There are things that I encounter now as a young wife and mom to three kids that I want my daughters to know. Concepts that I want to teach my son about navigating through this world that is ever changing. Like learning to take on a challenge. There are values, morals, and lessons in this life that I want to be sure my adult child has an understanding of. There are things I want to tell them when they go off to college, get their first job, get married or have their first child. But the truth is I may not get the chance. Life is so busy sometimes and chances are, many of these life lessons or memories may get pushed aside and never shared.
A perfect example is that I want my kids one day to not just see me as mom but as my own person. I want this because I feel there is a lot to glean from knowing me as a parent and an individual. One thing I learned from my parents was to have a caring heart for the people around me whatever that might look like at any given time.
When I was a teenager, my parents always had an open door at our home for my friends. The more, the merrier was their motto. My mom would cook giant pots of chili. My dad would turn on the lights in the driveway for the boys to play basketball. Kids would be there for hours almost every Friday night. I can remember on more than one occasion seeing one or both of my parents sitting at the table talking with my friends. As a child I saw those conversations as just mom and dad being nosy or keeping an eye out for who my friends were and what we were up to.
As an adult I see that those moments weren’t all about me but were about my parents caring for the people that were in their reach at the time.
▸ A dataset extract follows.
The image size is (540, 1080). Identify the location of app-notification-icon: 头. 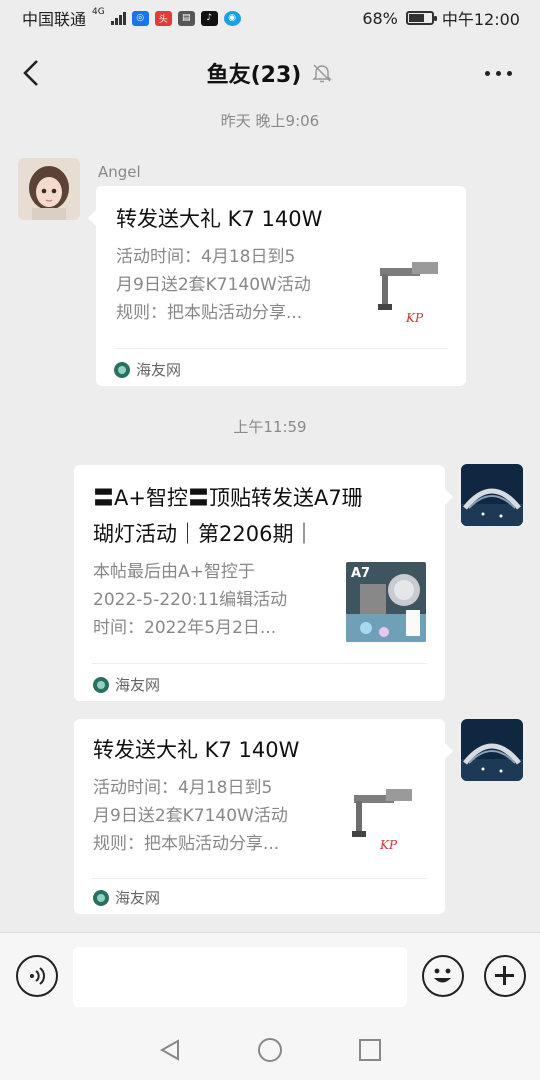
(163, 18).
In those moments they weren’t necessarily being my parents but were individuals who had a heart for young people. Now, many years later, as my kids are beginning school and my circle of reach is changing, I see some of my memories of my parents a little differently.
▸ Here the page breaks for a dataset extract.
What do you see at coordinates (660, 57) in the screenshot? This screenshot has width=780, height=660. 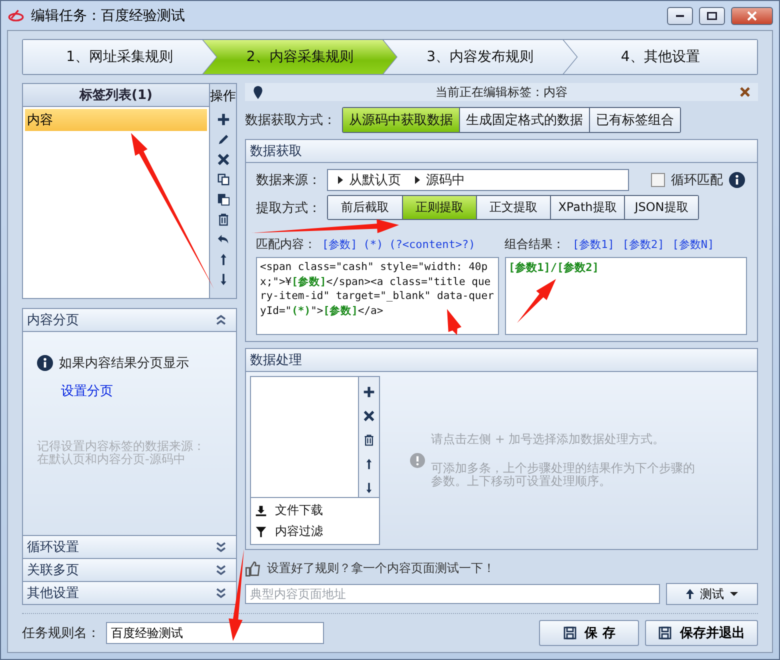 I see `step-tab: 4、其他设置` at bounding box center [660, 57].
In an attempt to capture these moments and life lessons I have found an idea worth sharing with you.
Writing to my Adult Children Now
I have created an email account for each of my children that they will not have access to until a predetermined date. Maybe it is their wedding day, they day they leave for college, or a special birthday. Whenever it is, I will give them the email and password to an account hopefully filled with hundreds of emails. Only certain people will have this email address. My husband and I, grandparents, great grandparents, and their aunts and uncles. When there is a specific memory to share, life lesson, or a simple I love you is due? I can send them an email. This means that I can share in written form how I’m feeling at that exact moment. It might look something like this:
“Tonight, you are wild! You are 4 years old and we are spending the evening home just the five of us. You and your brother and sister have been playing outside in the mud. It turned into a HUGE mud fight with your day. I have been hiding on the porch so I can hear the laughter but avoid being caught in the cross fire. This truly is my happy place. Watching you run and seeing the smile on your face brings me such joy. I love these moments with you, my boy. Wherever you are, know that I have always adored you and I always will. Love, Momma.”
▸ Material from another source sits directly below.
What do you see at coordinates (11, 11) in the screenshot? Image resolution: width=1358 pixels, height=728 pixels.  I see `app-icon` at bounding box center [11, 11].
Imagine 15 to 30 years of emails filled with advice, love, and memories. Imagine being in a difficult place in your life needing encouragement. How would it feel to able to open an email account and find just that? How special, right? So get that account set up and start writing. One day your kids will be able to get a special glimpse into who their parents are. At the same time you will have the opportunity to make sure those special conversations don’t get left behind.